Die USA warnen Deutschland seit Langem davor, die Firma Huawei am Ausbau des 5G-Mobilfunknetzes zu beteiligen, weil sie fürchten, dass dann Informationen an die chinesische Regierung fließen. Wirtschaftsminister Peter Altmaier (CDU) lehnt einen Boykott von Huawei ab und zog dazu in der ARD-Sendung Anne Will am Sonntagabend einen Vergleich zwischen den USA und China. In der Affäre um Telefonüberwachung in Deutschland durch den US-Geheimdienst NSA habe die Bundesregierung "auch keinen Boykott verhängt", sagte Altmaier. "Auch die USA verlangen von ihren Firmen, dass sie bestimmte Informationen, die zur Terrorismusbekämpfung nötig sind, dann mitteilen." 

Obwohl Grenell Altmaier in seiner Erklärung nicht namentlich nannte, liegt es nahe, dass der US-Botschafter diese Äußerungen von Sonntagabend meint. "Zwischen China und den Vereinigten Staaten gibt es keine moralische Äquivalenz und jeder, der dies behauptet, ignoriert die Geschichte – und wird sie zwangsläufig wiederholen", so Grenell. Damit würden auch Millionen chinesische Bürgerinnen beleidigt, "denen grundlegende Freiheiten verwehrt und die zu Unrecht von der Kommunistischen Partei Chinas inhaftiert werden". 

Interpretationsspielraum beim CDU-Parteitagsbeschluss zu Huawei

Die CDU hatte am Wochenende auf ihrem Parteitag in Leipzig beschlossen, Huawei nicht generell vom Ausbau des schnellen 5G-Mobilfunks in Deutschland auszuschließen. Vertrauenswürdig könnten beim Ausbau jedoch "nur solche Ausrüster sein, die einen klar definierten Sicherheitskatalog nachprüfbar erfüllen". 

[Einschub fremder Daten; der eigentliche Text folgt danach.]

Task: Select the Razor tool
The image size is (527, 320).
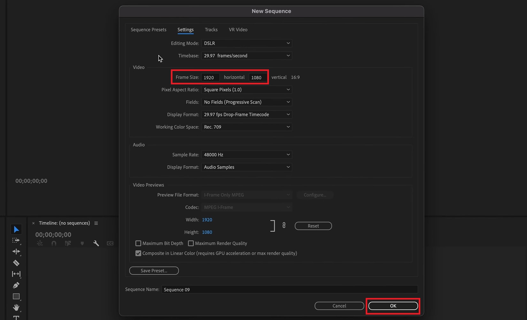Action: (16, 263)
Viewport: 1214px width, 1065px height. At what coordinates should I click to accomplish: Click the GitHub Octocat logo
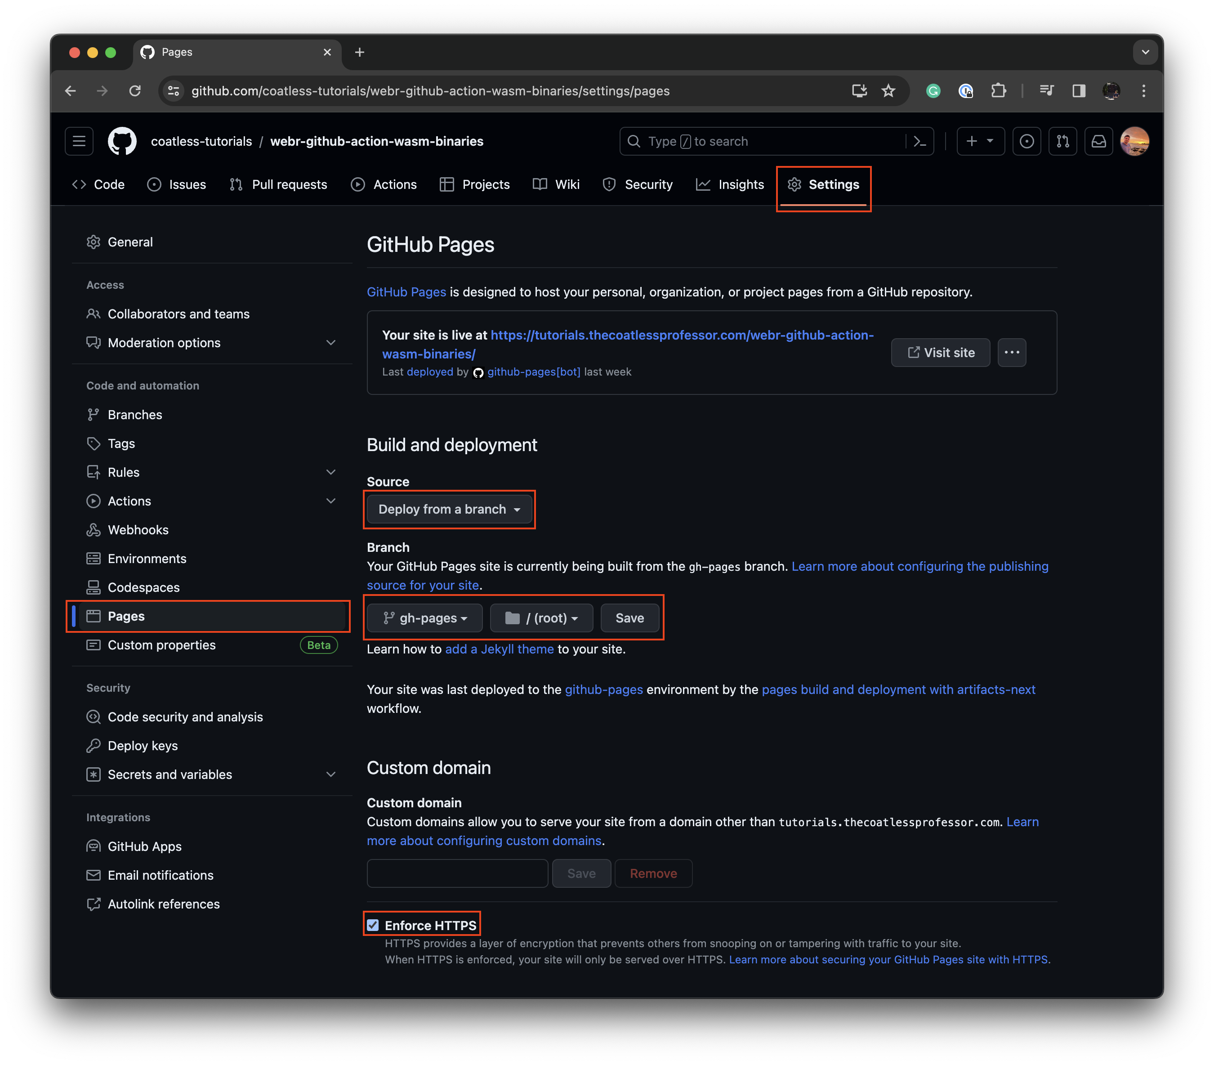pos(122,141)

Trotzdem gibt es in der CDU weiterhin Befürworter eines Huawei-Boykotts. Der Vorsitzende des Auswärtigen Ausschusses, Norbert Röttgen, interpretierte den Parteitagsbeschluss so, dass nun alle Anbieter ausgeschlossen seien, die "unter Staatseinfluss" stünden. "Das betrifft alle chinesischen Unternehmen", schrieb er auf Twitter.

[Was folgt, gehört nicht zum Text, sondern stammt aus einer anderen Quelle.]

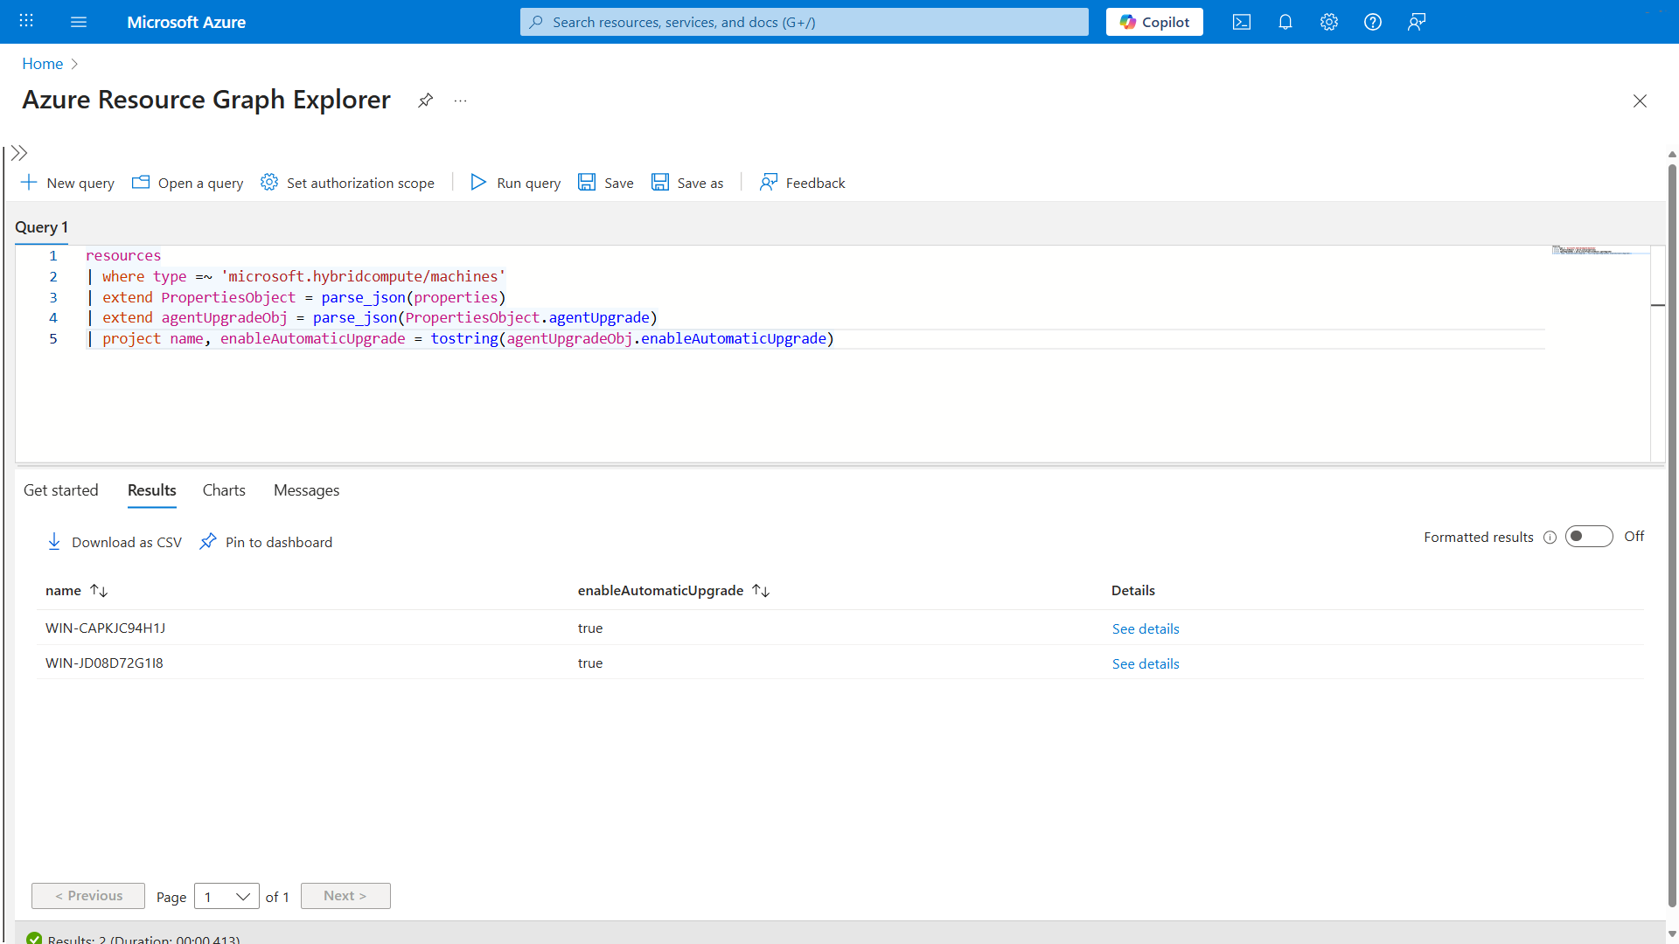Image resolution: width=1679 pixels, height=944 pixels.
Task: Open a saved query
Action: pos(187,183)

Die SPD-Bundestagsfraktion will am Montagabend ein Papier verabschieden, in dem eine härtere Haltung vertreten wird. Darin heißt es: "Beim Ausbau des 5G-Netzes sollten nicht vertrauenswürdige Hersteller – insbesondere dann, wenn nicht-rechtsstaatlich kontrollierte Einflussnahme, Manipulation oder Spionage nicht auszuschließen sind – grundsätzlich ausgeschlossen werden."

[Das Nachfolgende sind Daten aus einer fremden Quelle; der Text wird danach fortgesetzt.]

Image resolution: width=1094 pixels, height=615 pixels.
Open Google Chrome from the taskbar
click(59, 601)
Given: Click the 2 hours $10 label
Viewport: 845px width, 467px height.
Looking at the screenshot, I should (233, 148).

Das würde Firmen etwa aus China einschließen. Zudem will die SPD keine Unterscheidung in ein Kernnetz und ein peripheres Netz akzeptieren. Der Branchenverband Bitkom forderte eine einheitliche europäische Lösung für die Frage, welche Unternehmen beim Ausbau des Mobilfunks beteiligt oder ausgeschlossen werden sollten.